- _Exercise requirements_:
Rename "column header" to "heading" in the rows starting at the line that contains "This screenshot has width=842, height=760." and ending at the last row, and give those lines again with nothing else changed. Leave the pictures out.

- _Data extract_:
# # #
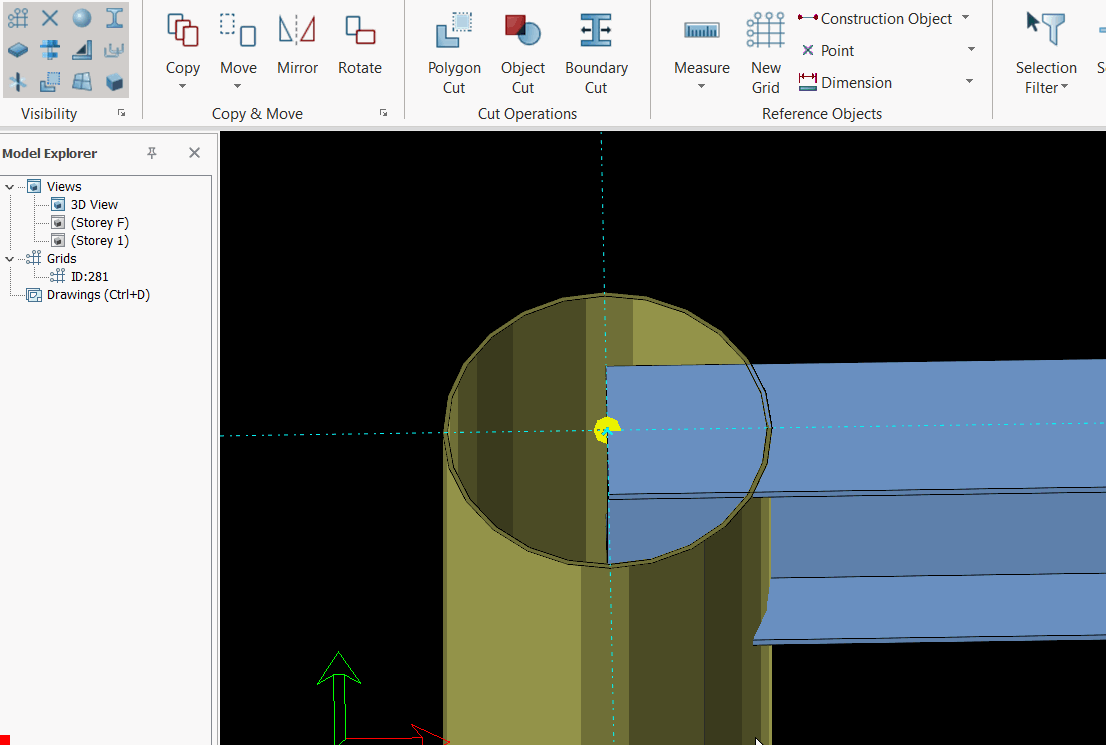The height and width of the screenshot is (745, 1106).
Task: Open Visibility group dialog launcher
Action: [122, 113]
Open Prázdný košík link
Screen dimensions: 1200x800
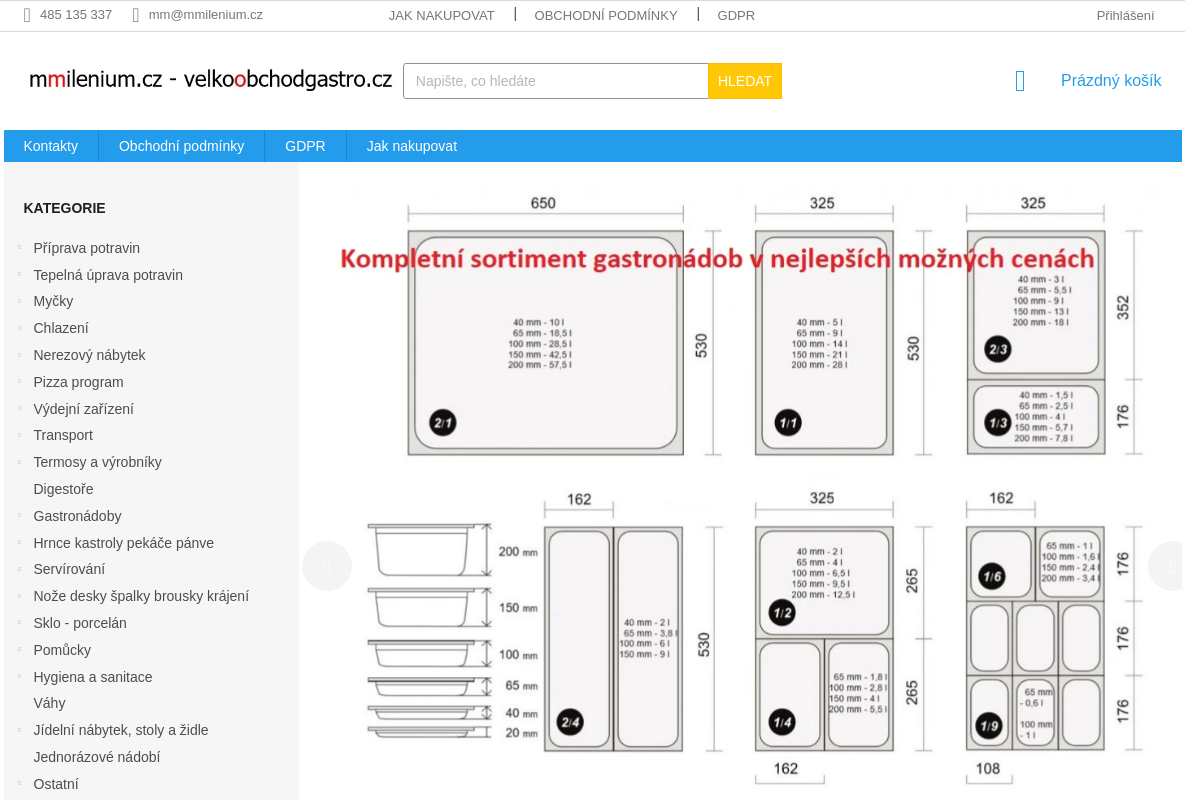coord(1111,80)
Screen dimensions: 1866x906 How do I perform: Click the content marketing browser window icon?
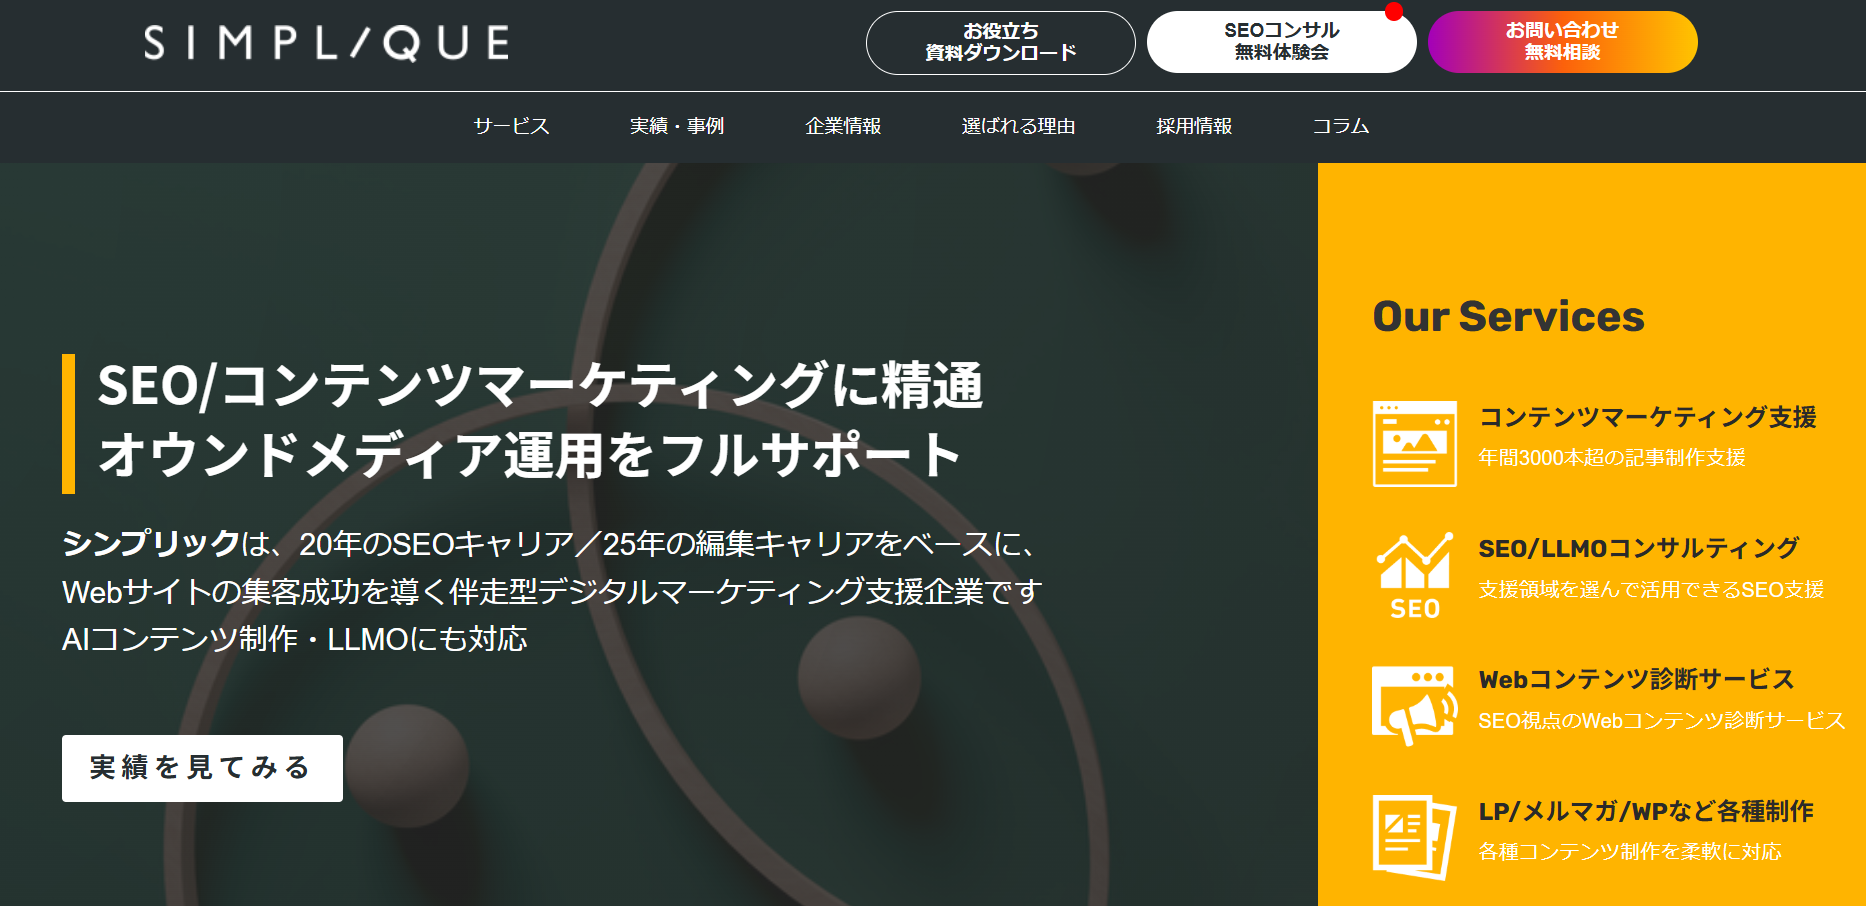pos(1414,444)
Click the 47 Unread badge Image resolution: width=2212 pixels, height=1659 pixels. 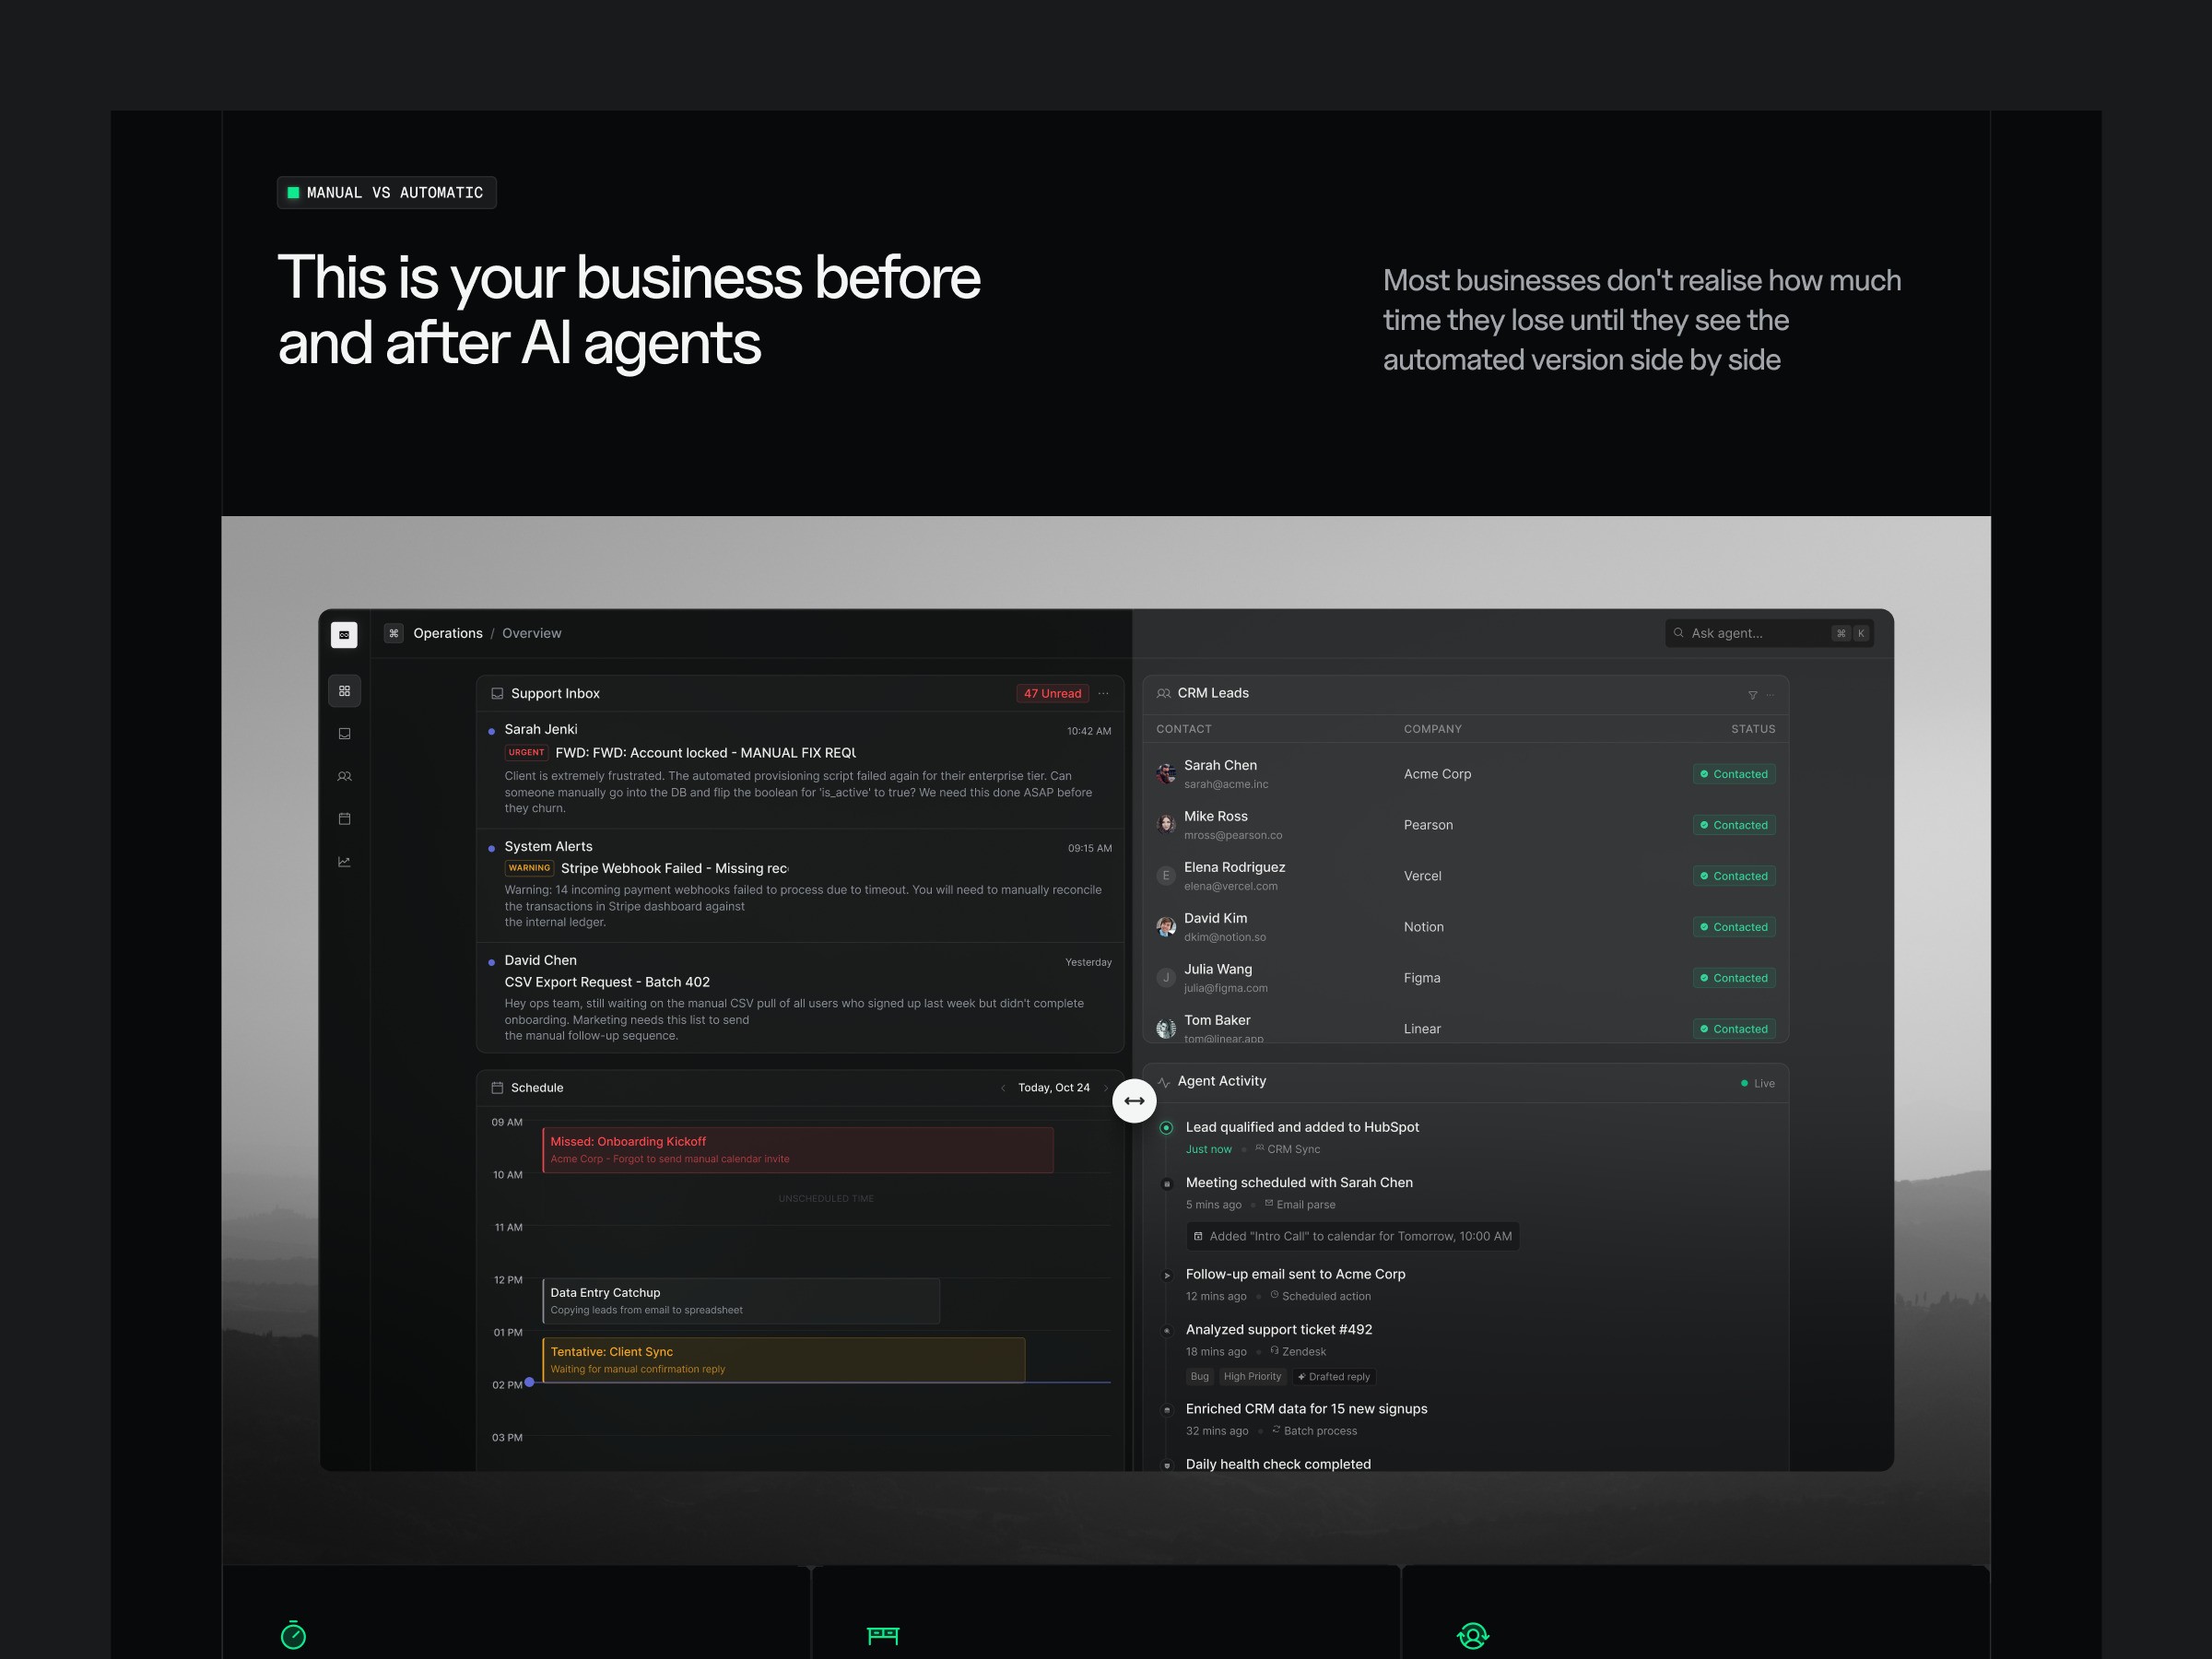coord(1052,693)
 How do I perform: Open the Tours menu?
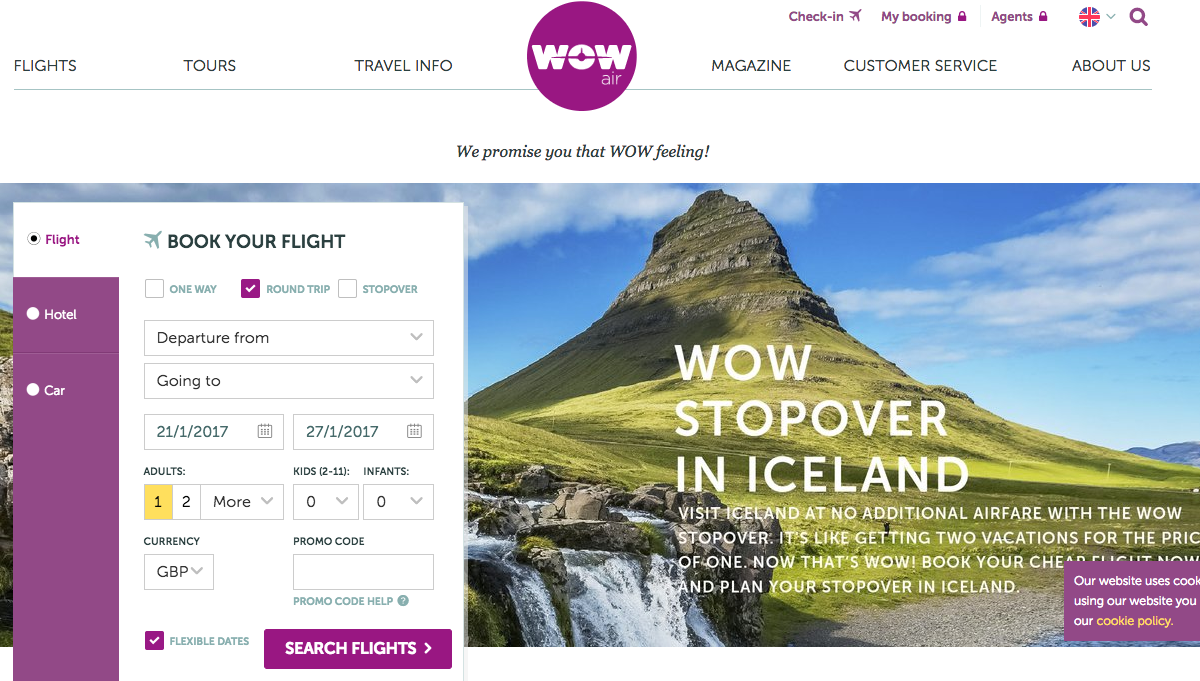(x=209, y=66)
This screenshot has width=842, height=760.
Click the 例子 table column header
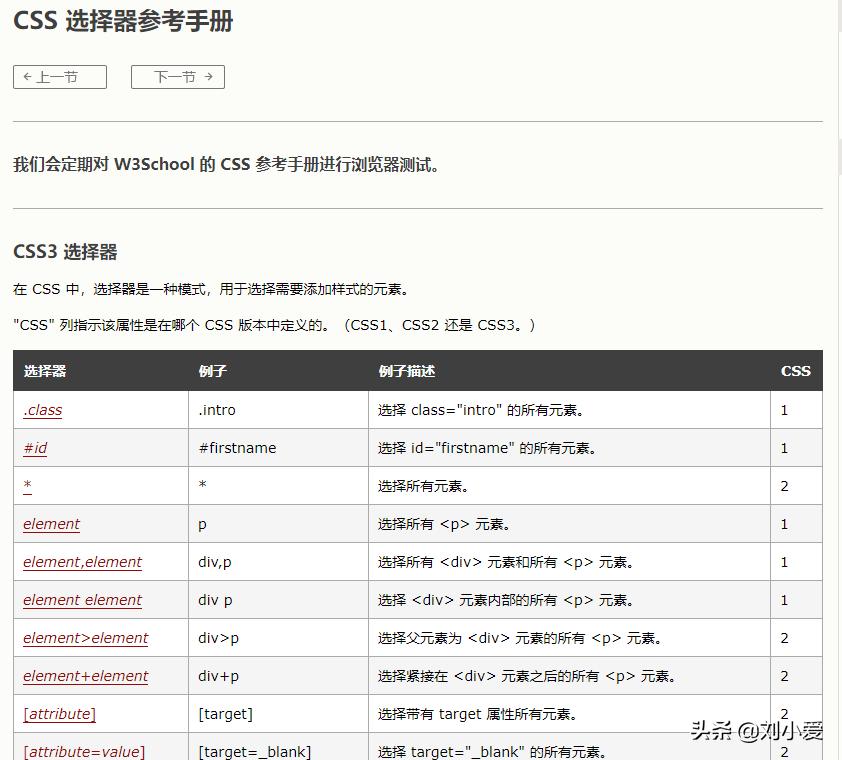(211, 370)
# # #
- _The reply_:
This screenshot has width=842, height=760.
Click the 例子 table heading
(211, 370)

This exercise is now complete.